A jury has begun deliberating in the trial of two men accused of raping and sexually assaulting a drunk, teenage schoolgirl at a Stuart Flats unit last year.

Jason Dodd, 40, and Kevin O'Rafferty, 42, are facing the ACT Supreme Court for allegedly sexually assaulting the 16-year-old while she slept on the couch of Dodd's unit in May last year.

But the men say the alleged incident never happened.

The girl, who had known Dodd for about two months, had been drinking when she went to his unit with a friend on May 17.

She continued to drink and fell asleep on the couch.
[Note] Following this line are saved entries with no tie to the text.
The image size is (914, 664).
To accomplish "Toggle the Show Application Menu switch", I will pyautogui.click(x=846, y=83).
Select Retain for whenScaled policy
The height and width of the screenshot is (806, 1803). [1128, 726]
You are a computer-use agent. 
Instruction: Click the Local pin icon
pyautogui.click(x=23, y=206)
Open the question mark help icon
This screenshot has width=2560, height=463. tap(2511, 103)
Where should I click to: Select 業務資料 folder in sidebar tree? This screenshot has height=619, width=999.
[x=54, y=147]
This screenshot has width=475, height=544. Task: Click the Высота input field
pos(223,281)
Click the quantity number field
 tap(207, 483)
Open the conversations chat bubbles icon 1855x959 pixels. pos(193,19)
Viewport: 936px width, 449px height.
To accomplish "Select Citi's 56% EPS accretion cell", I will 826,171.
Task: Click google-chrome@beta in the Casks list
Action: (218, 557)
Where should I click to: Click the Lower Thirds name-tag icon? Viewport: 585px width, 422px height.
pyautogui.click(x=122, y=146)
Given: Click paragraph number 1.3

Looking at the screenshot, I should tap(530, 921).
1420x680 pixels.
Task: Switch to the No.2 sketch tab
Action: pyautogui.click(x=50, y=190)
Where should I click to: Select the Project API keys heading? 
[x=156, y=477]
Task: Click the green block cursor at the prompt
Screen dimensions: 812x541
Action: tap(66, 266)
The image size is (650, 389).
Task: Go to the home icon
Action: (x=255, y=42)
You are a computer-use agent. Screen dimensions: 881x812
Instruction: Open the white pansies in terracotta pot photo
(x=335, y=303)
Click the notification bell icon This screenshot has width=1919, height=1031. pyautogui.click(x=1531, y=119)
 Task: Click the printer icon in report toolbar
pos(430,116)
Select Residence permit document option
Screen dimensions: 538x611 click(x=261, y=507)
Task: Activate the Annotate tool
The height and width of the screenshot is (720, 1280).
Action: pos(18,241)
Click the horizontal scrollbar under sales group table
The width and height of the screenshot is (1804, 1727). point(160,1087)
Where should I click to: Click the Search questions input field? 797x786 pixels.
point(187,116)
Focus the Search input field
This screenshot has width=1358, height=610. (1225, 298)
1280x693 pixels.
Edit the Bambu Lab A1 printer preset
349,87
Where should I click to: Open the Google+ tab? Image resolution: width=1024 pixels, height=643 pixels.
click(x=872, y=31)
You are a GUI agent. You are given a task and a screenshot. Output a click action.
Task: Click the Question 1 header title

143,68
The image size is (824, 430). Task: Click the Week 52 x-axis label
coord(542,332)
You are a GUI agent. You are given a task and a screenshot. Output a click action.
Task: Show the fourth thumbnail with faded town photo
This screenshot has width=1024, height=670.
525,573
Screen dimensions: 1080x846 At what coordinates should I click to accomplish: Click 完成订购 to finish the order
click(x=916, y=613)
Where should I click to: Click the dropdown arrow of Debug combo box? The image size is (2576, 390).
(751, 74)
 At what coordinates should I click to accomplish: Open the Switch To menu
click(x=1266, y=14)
The alleged victim told police she awoke to discover she had been stripped semi-naked and was being sexually assaulted by Dodd, O'Rafferty and a third man, who was never found by police.

She reported the incident the following day.

But Dodd, from the witness box, denied the alleged assault and told the court he believed the allegations were revenge for kicking the two girls out.

He said he had slept on the couch after a night of drinking and was awoken early the next day by the girl's friend who was chatting loudly on her phone.

He became upset and he told her the two girls were no longer welcome in his unit as he had had enough of the way they treated him.

Dodd said he went back to sleep and last saw the alleged victim as she left to pick up ''bumpers'', or cigarettes.

During the trial, jurors also heard from a forensic expert who said samples taken from Dodd's underwear had strongly matched the DNA of the girl.

The witness said that a sample tested was 140 billion times more likely to have come from the alleged victim than from a random person.

But the court heard no DNA evidence was recovered from the girl or her clothing and there was no genetic material to link O'Rafferty to the alleged crime.

The court also heard a medical expert's opinion that the girl's injuries - abrasions and trauma - were consistent with her allegations of a sexual assault.

In final submissions, Crown prosecutor Sara Gul told jurors the evidence added up to one a conclusion, a guilty verdict.

But defence lawyers for the men said the lack of DNA evidence had raised reasonable doubt.

Justice John Nield gave the jurors final directions on Friday before sending them to deliberate.